PSA: This is a really cool guest post by my friend Katherine W. ’17 who is course 20 like me and has aspirations of owning two Australian Shepherds at some point in her life.
Isn’t this invitation appealing?
Step 1. Determine your eligibility
Are you a full-time MIT sophomore/junior/senior? Do you have time to drop 40+ min for transportation twice (or more) a week? As a senior mostly done with the requirements for my major, I decided that this fall semester was the perfect time to finally cross-register.
Step 2. Figure out which class you want to take
This summer, I scoured Harvard’s course catalog, looking for a class that both fit into my schedule and piqued my interest. I enlisted the help of a Harvard friend to look up course evaluations from previous years for the classes of interest (thanks Cameron!) because if I’m going to invest time in making the trek over there, I want it to be worth it. I ultimately settled on SCRB 192: Principles of Drug Design and Development. Other people I know choose to take language classes, like Swahili or Tamil, that aren’t offered here or cool humanities classes.
Step 3. Attempt to convince friends to take the class with you
Let’s face it – classes are funner with friends. The resounding yes’s from when I asked my friends this summer eventually turned into, “it’s too much effort to get there,” “why would you pick a class that you can essentially take at MIT,” and “no.” Oh well.
Step 4. Complete miscellaneous administrative tasks
After submitting a cross-registration petition online, receiving approval from my advisor and the professor of the class, and filling out appropriate forms, I got a Harvard ID and email address and was finally officially enrolled!
Step 5. Get yourself to Harvard
The inefficiency of public transportation frustrates me to no end. Thankfully, I have a bike, making the 2 mile trip a <15 minute ride. I usually stop by a Starbucks on the way there to better face the doldrums that are mid-afternoon classes and have perfected the skill of biking while holding a phone and an iced coffee in one hand. Fun fact: Harvard classes start at 7 minutes past the hour/half-hour, so I have a breezy 42 minutes after my music class to make my way there.
Step 6. Learn things
Here is a list of things I have observed, completely unrelated to class material itself and mostly speculation:
- From my experience, the lecturers have all taught from powerpoints, and students take notes on printed slides. In comparison, most of my classes in bioengineering (Course 20) have been taught completely at the chalkboard
- For this particular course, every class is a guest lecturer given by someone in the pharmaceutical industry. The first half of the class was entirely taught by heads of things at a particular big pharma company, and so far, all except one have been British (n=7)
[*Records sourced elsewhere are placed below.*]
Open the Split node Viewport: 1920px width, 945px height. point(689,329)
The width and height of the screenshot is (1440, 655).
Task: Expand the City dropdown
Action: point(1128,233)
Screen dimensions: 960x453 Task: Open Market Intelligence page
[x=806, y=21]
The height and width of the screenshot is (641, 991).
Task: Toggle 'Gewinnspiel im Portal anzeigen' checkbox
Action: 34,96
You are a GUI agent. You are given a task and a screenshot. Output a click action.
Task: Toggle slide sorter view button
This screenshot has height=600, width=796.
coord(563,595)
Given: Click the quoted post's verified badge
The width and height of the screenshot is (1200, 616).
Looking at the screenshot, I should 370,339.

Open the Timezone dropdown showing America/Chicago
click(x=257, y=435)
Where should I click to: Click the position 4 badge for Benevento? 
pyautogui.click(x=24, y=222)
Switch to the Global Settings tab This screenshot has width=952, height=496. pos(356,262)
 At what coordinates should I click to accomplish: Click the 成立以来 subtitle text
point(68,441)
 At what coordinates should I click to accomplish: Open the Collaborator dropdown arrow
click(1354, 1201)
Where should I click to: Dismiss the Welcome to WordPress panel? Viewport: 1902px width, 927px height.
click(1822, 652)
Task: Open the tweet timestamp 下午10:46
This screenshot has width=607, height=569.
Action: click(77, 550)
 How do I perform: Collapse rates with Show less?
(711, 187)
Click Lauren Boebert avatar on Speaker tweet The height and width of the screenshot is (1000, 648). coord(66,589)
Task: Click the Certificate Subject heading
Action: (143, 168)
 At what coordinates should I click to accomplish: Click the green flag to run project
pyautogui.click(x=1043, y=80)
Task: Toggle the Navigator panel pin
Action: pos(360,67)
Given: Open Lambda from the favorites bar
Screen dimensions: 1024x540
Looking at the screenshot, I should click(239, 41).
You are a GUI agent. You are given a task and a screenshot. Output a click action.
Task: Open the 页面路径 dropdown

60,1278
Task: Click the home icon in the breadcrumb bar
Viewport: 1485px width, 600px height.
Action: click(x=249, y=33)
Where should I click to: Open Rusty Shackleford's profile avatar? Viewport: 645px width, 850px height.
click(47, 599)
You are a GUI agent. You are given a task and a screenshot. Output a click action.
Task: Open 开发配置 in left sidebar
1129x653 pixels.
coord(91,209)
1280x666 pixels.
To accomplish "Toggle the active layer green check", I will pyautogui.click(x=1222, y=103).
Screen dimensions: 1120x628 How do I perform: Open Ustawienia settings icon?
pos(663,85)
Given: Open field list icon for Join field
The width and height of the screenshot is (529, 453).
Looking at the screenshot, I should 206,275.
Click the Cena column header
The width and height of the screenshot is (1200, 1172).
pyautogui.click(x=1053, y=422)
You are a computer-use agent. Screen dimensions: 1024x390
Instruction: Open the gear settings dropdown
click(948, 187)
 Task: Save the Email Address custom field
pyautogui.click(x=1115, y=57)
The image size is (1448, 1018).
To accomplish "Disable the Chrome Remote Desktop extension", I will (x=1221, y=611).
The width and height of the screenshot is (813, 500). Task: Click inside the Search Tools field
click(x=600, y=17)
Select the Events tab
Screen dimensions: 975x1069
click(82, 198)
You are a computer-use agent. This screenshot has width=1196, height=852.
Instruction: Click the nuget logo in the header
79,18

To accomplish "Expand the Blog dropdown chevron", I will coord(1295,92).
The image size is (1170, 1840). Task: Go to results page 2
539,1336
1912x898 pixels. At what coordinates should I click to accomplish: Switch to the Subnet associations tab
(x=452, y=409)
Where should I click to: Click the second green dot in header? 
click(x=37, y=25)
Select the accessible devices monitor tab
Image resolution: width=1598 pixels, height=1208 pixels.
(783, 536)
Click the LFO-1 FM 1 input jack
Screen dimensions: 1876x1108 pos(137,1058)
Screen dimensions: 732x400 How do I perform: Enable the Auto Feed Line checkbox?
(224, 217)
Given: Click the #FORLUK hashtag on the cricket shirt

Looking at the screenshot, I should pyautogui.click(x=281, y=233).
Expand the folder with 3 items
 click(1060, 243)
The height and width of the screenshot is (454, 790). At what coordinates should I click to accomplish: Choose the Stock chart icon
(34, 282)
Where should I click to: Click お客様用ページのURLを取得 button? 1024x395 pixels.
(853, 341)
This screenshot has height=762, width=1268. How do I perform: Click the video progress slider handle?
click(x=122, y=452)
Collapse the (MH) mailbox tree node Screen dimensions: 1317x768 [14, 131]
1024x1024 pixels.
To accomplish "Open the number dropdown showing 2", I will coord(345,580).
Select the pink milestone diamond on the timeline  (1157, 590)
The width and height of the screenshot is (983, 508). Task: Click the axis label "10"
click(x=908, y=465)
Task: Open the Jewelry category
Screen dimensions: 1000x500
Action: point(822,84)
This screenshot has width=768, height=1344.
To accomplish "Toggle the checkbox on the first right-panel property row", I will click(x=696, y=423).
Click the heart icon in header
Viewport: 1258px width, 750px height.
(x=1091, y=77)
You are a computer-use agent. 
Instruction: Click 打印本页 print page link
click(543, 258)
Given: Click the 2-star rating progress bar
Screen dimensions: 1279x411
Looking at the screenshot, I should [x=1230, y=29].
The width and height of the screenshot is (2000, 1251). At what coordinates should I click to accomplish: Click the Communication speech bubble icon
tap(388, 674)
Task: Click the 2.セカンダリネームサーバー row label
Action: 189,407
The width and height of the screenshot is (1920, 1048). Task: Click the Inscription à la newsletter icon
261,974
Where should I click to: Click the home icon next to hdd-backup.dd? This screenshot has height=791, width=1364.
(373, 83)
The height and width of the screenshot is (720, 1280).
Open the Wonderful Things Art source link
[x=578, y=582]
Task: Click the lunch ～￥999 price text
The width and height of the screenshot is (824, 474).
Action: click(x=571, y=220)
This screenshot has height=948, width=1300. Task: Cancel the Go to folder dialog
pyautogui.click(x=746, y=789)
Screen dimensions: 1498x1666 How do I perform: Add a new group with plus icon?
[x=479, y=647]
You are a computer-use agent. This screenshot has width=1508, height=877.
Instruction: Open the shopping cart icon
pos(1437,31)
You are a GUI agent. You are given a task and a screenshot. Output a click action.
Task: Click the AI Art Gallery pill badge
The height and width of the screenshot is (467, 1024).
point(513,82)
- The Harvard course website has really good integration of videotaped lectures. I am unsure of whether videotaping is common, but my classes in course 20 would generally not record lectures
- Harvard probably has more tourists on a daily basis than MIT, but because they’re dispersed over a greater area, it is easier to navigate around them
- Harvard classes in general don’t schedule sections (aka recitations) until the first week of class. I am used to having a very clear understanding of what my class schedule will look like far in advance. Luckily, my section is directly after lecture on Wednesday, which means I don’t need to take a separate trip to Harvard during the week
- Harvard has a lot of bricks
Every week, my friends would get snaps marveling at how yet another lecturer was British
That’s all there is to it! I enjoy this class because I feel like I have just enough foundational knowledge from my previous coursework and internship in pharma where I can clearly follow the lectures and get the most out of it through talking with the lecturers. Schedule permitting, I’d definitely recommend cross-registering to everyone! Regularly getting off campus can provide a bit of perspective on the MIT bubble, and cross-registering has given me exposure to a different style and culture of education that I think everyone would benefit from.